A parallel argument is equally absurd, a Sierra Club contention that the new rule was needed to “fill in gaps” in the statute. The new rule was simply a bridge, in other words, between intention and definition.
But it’s the environmentalists’ intentions—not vagueness or gaps in language—that are important, and those are clearly stated again and again. Read carefully:
“DNR staff have recommended to the Board that they adopt a detailed set of emergency rules that restore many of the protective standards that were deleted from the statutes in Act 118,” Wisconsin Wildlife Federation President Jerry Knuth said when the rules were proposed. “Hunters, anglers, trappers and other Wisconsin citizens are very interested in seeing that these rules are adopted to ensure that fish and wildlife habitat, natural scenic beauty and water quality are not harmed because of the removal of protective standards in the actual language of Act 118.”
The key words here are “restore many of the protective standards that were deleted from the statutes.” In other words, they wanted the agency to repeal the offending portions of the act. They wanted the DNR to write a new law, which is exactly what DNR staff attempted to do.
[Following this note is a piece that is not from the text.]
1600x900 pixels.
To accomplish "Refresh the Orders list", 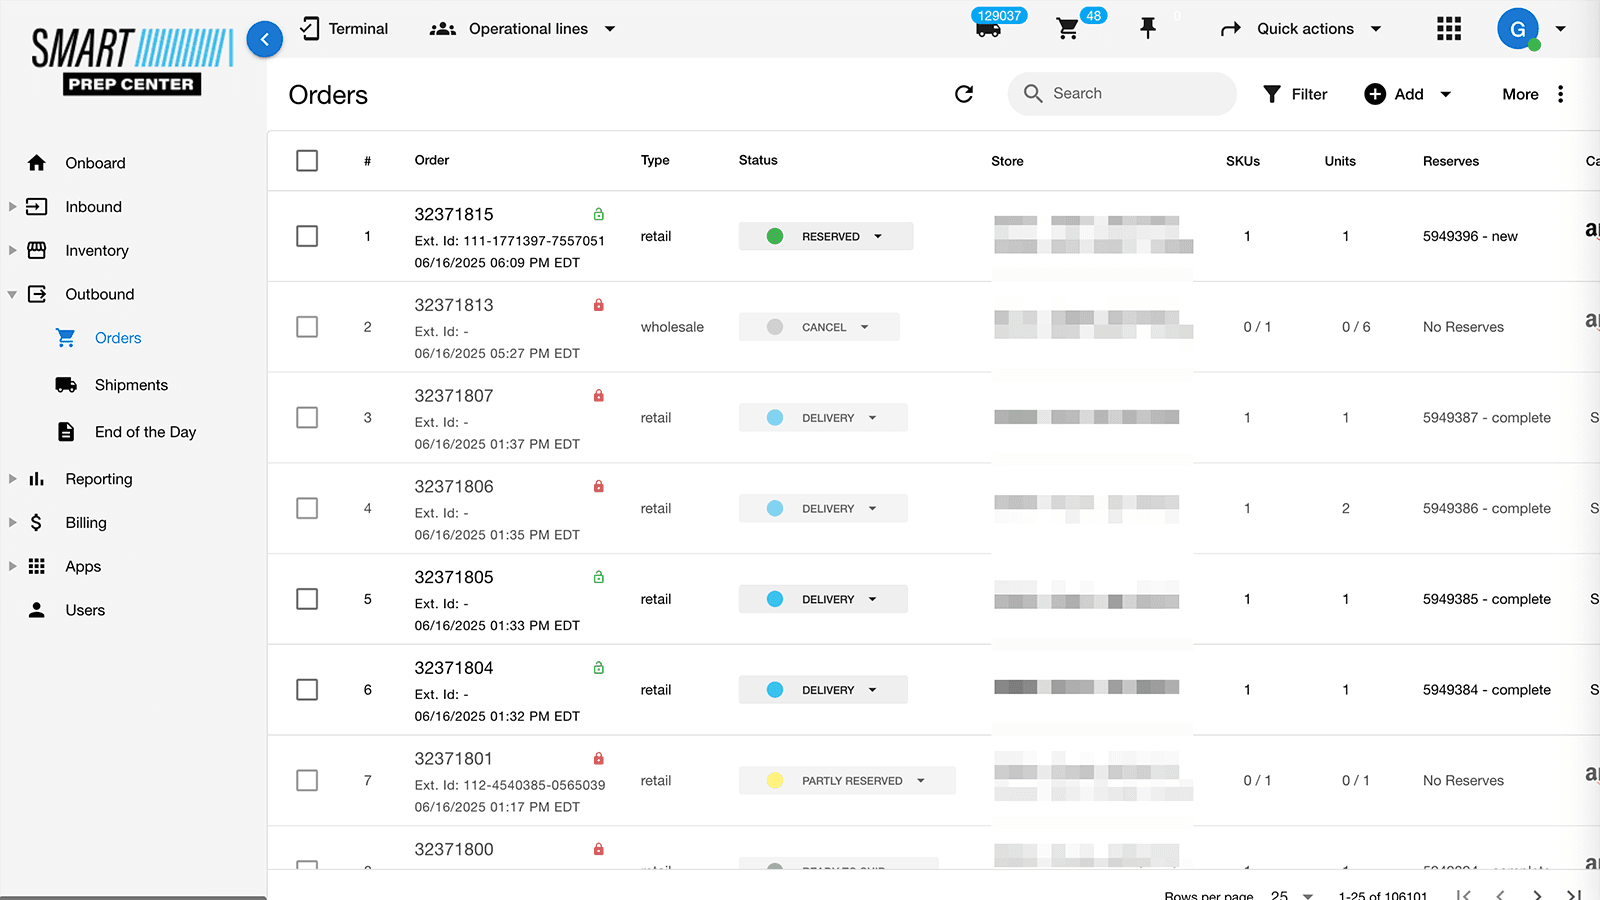I will pyautogui.click(x=963, y=93).
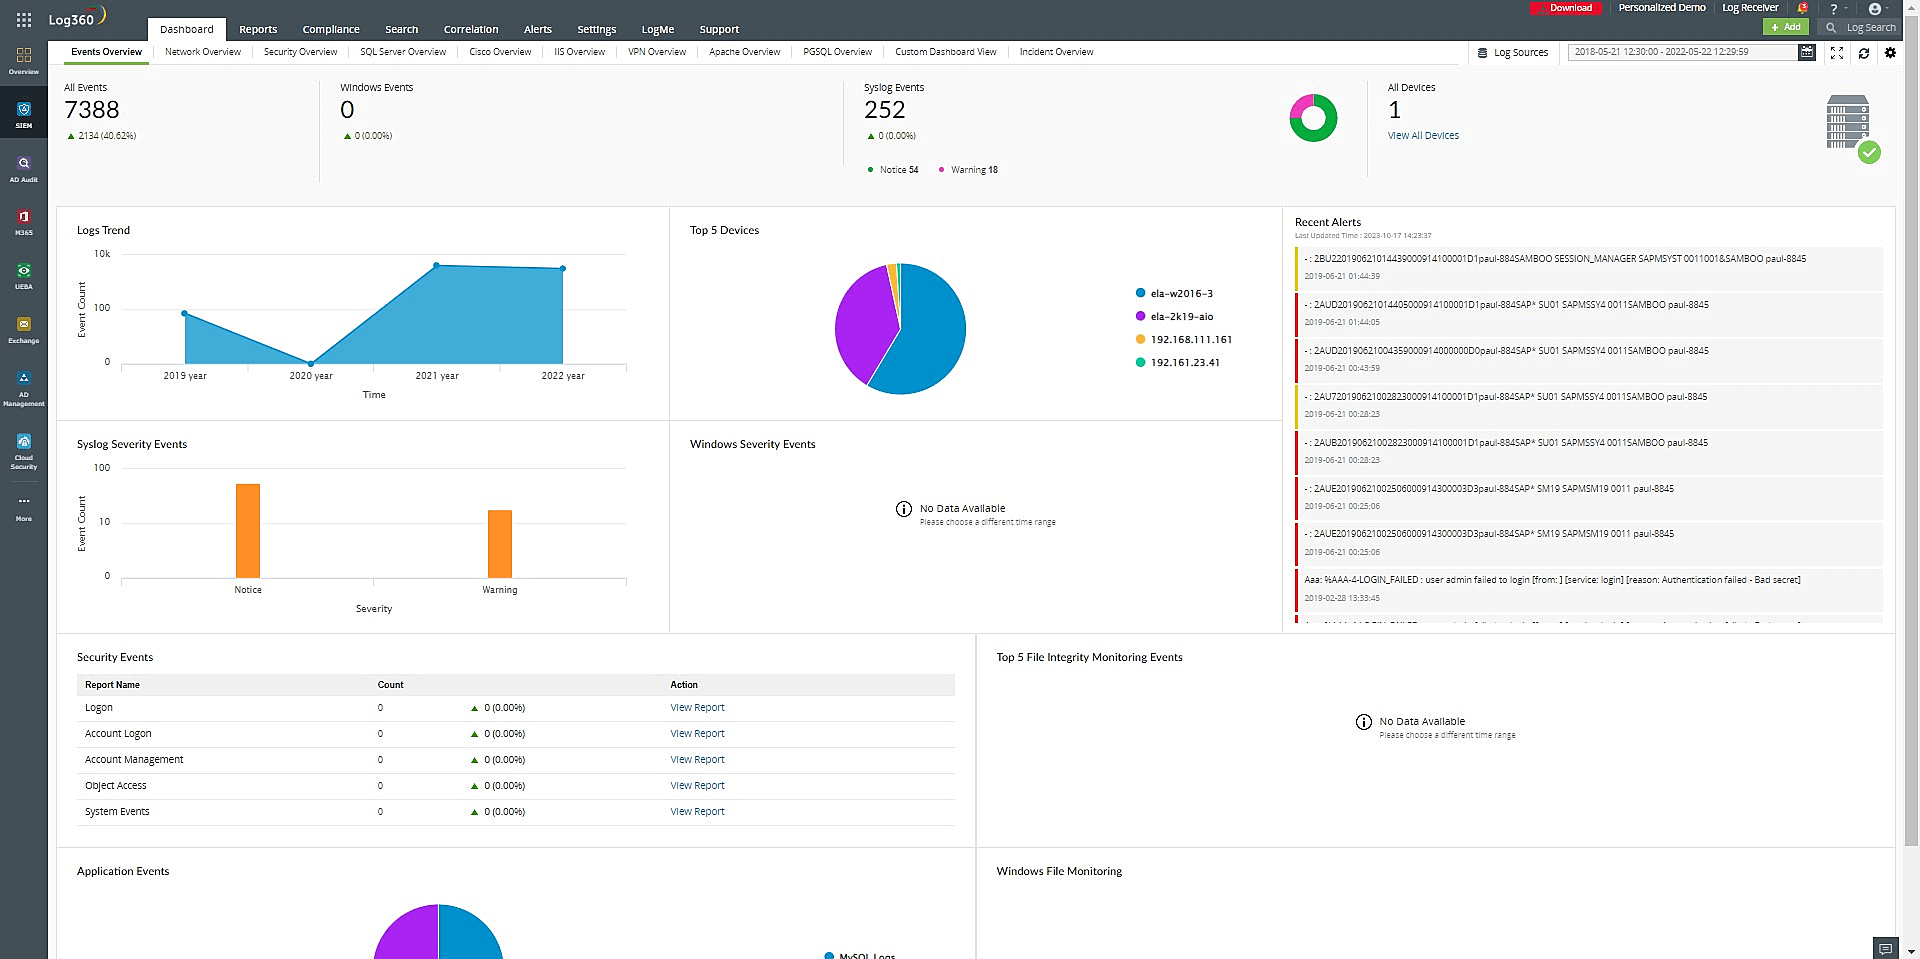Switch to the Network Overview tab
Viewport: 1920px width, 959px height.
tap(201, 52)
The opponents of Act 118 do raise a worthy argument about the law’s constitutionality. On its face, some environmental lawyers have argued, the statute violates the state’s Public Trust Doctrine by not requiring the minimum standards necessary to implement that doctrine. A worthy point to consider, yes, but again one whose proper place for dispensation lies with judges, not DNR rule writers.
This is clearly not an isolated instance, and a problem not limited to the DNR, though it has manifested itself most dramatically there. But the administrative rules process — and the ability of state agencies to impose emergency rules — needs to be revisited. If people don’t like a law, they should pursue a legislative remedy and, failing that, an electoral one. Emergency rules need to be just that, rules for emergency situations, not temporary agency fiats that amount to lawbreaking.
But hand it to the DNR. Once again they have shown us the urgent need for government reform. Does somebody have an emergency rule handy for that?